South Africa
Business is Business | The Hollow Man Series, International Espionage
It seems when most people think of going to Africa, they envision a journey similar to Conrad’s Heart of Darkness cutting a fresh path into the center of uncharted countries. Places that don’t even have names and if they do, the names change every twenty minutes. Foreign places that are incompatible with existence. Dark places that move in the shadows of unacceptable nightmares.
But, a few locales on the continent still may be worth visiting, at least with a bodyguard. What fun would it be traveling by camel in search of the pyramids or wandering the streets of Casablanca looking for Rick’s Café without a Navy SEAL at your side? I’m just kidding; don’t burn your passport yet.
Let me tell you a bit about a slightly safer country; south of North Africa, south of that cluster of uncharted countries, way down south where ostriches run wild on the beach and monkeys steal hubcaps off your rental car for fun. Yes, South Africa, provided you can endure the lengthy flight. Okay, Johannesburg is not much safer than 1970s Times Square after midnight. If you are driving any sort of vehicle there, never stop until you get to where you’re going. Not for a traffic signal, not for a stop sign, not for a pedestrian on the street. An armed thief will, without a doubt, rob the occupants at gunpoint if you think about letting off on the gas pedal even a little.

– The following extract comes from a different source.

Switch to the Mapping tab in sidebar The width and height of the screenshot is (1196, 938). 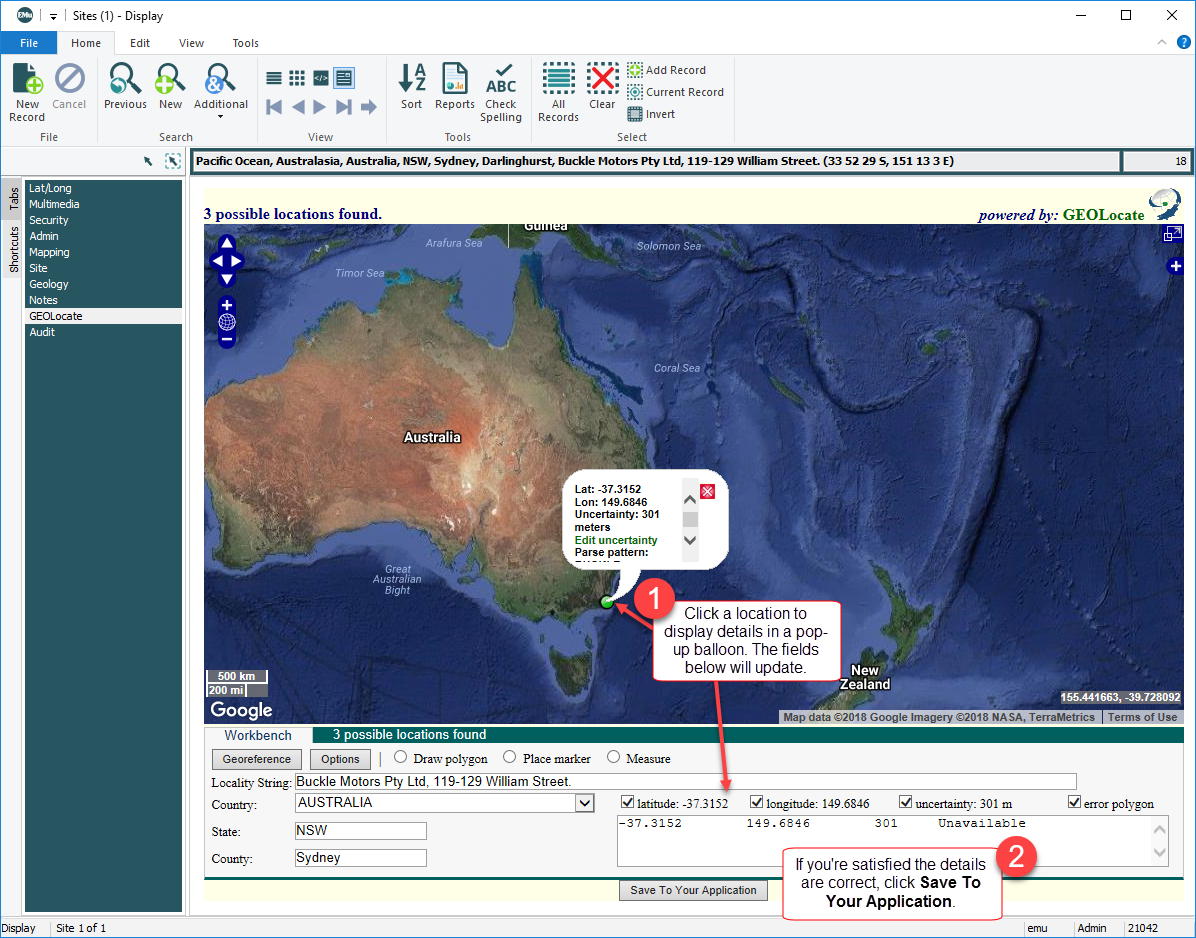click(x=49, y=252)
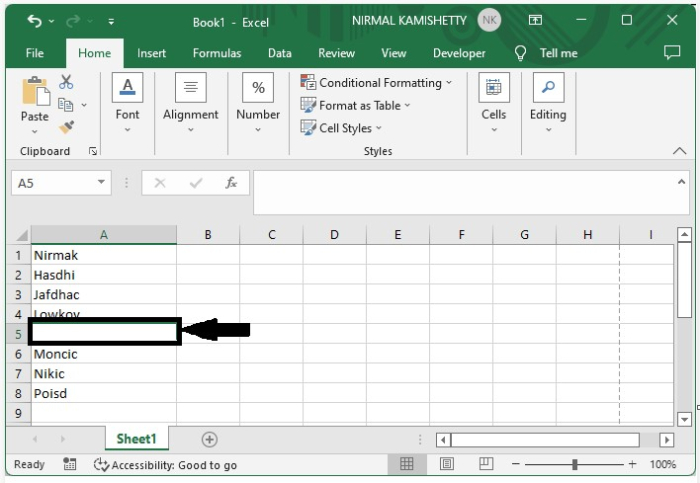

In fact, keep driving all the way to Cape Town. Don’t pass GO and there’s no need to collect 200 ZAR. It’s only worth about $11 USD, anyway. But, see the sites before you take a wine country tour. There are game preserves and pretend safaris, island tours, and more than you ever wanted to see of a tourist town.

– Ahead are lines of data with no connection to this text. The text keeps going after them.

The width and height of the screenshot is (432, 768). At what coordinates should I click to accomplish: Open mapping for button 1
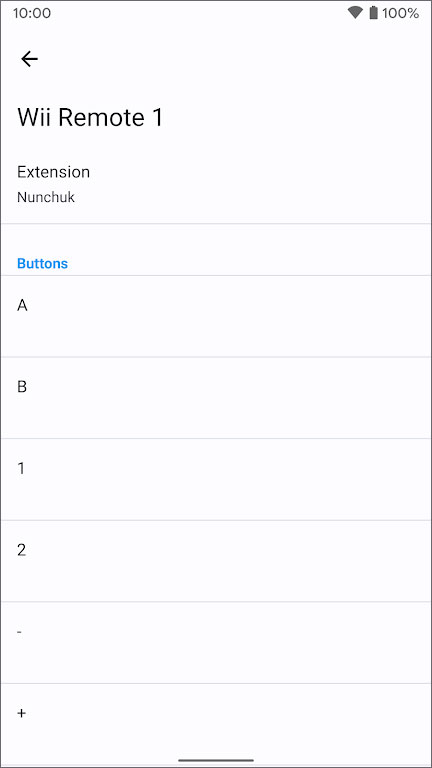216,480
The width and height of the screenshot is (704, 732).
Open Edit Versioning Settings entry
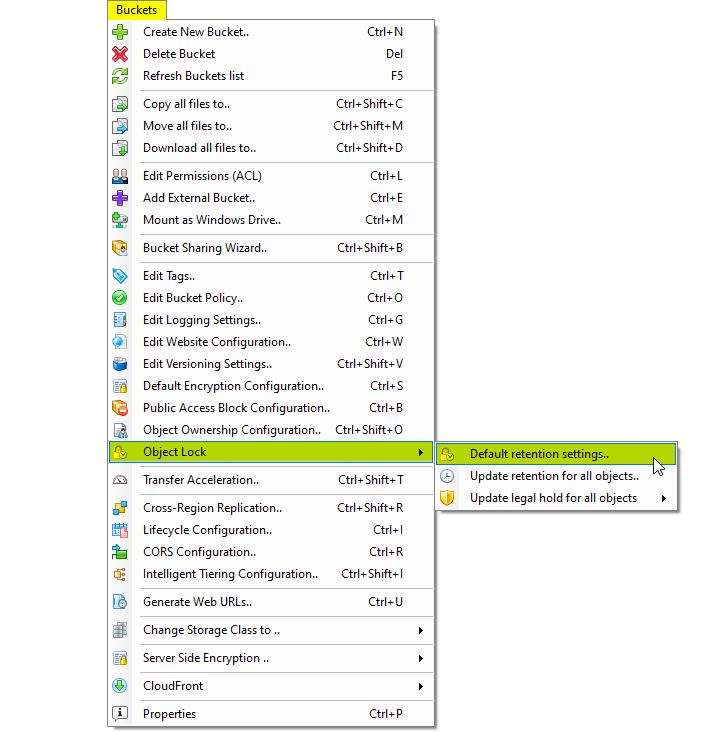point(207,364)
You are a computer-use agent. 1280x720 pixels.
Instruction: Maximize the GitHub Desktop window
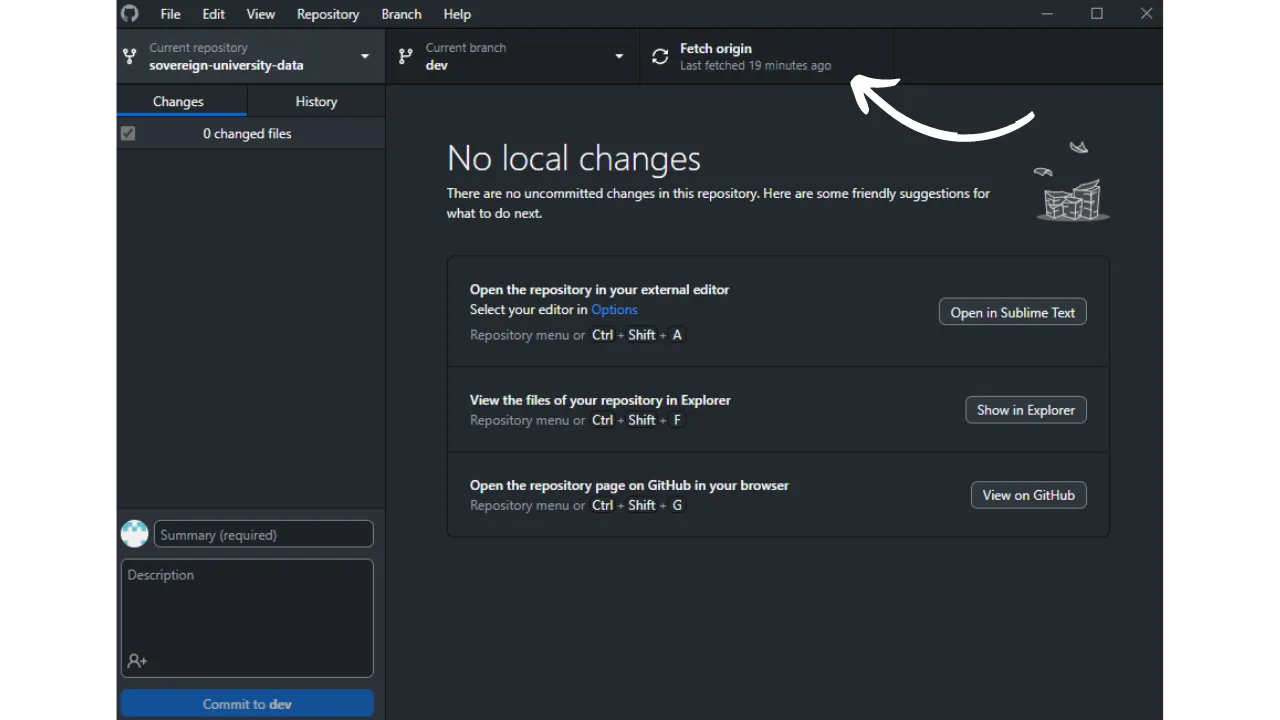pyautogui.click(x=1097, y=14)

Just east of Cape Town, past Cape Point, is Cape Agulhas where the Atlantic and Indian oceans come together. On this farthest southern tip of Africa, one can actually see the seam where the two water masses meet. The zipper binding them can be traced all the way to the horizon. Yeah, watch for those mischievous monkeys behind you. There are several now.
The highlight of my trip, of course, was the wine country tour. Not being much of a wine connoisseur, I opted for the schnapps tour instead. They told me we would visit five to seven vineyards. If I’m being totally honest, I don’t remember anything past the first stop. The hosts had spread an entire buffet of filled shot glasses across four da Vinci-sized last-supper tables. None of the glasses had identifying information, so I figured the evening was “Guess what flavor you just drank” or it might have been just a plain old potluck night.
“Oh, that was pineapple. I need a bottle of this.”
“Wait, hold the pineapple. This one is peach.”
“Okay, I’m getting the hang of this.”
“Cherry. I like this one, too."
“Hmm, that one was hard to tell. Maybe lemon?”
“Cinnamon. That tasted like a fireball.”
“Pepperm…I'm on fire! That seared all the way down!”
“My nose is starting to burn now, too. I have no idea what that one was.”
I couldn’t taste anything after that. No one told me to try sampling only a few varieties at each winery, so I rode out the tour, laying in a back row of the bus looking up into a dark sky at the Southern Cross. It reminded me of my mortality, and that could not be a good sign.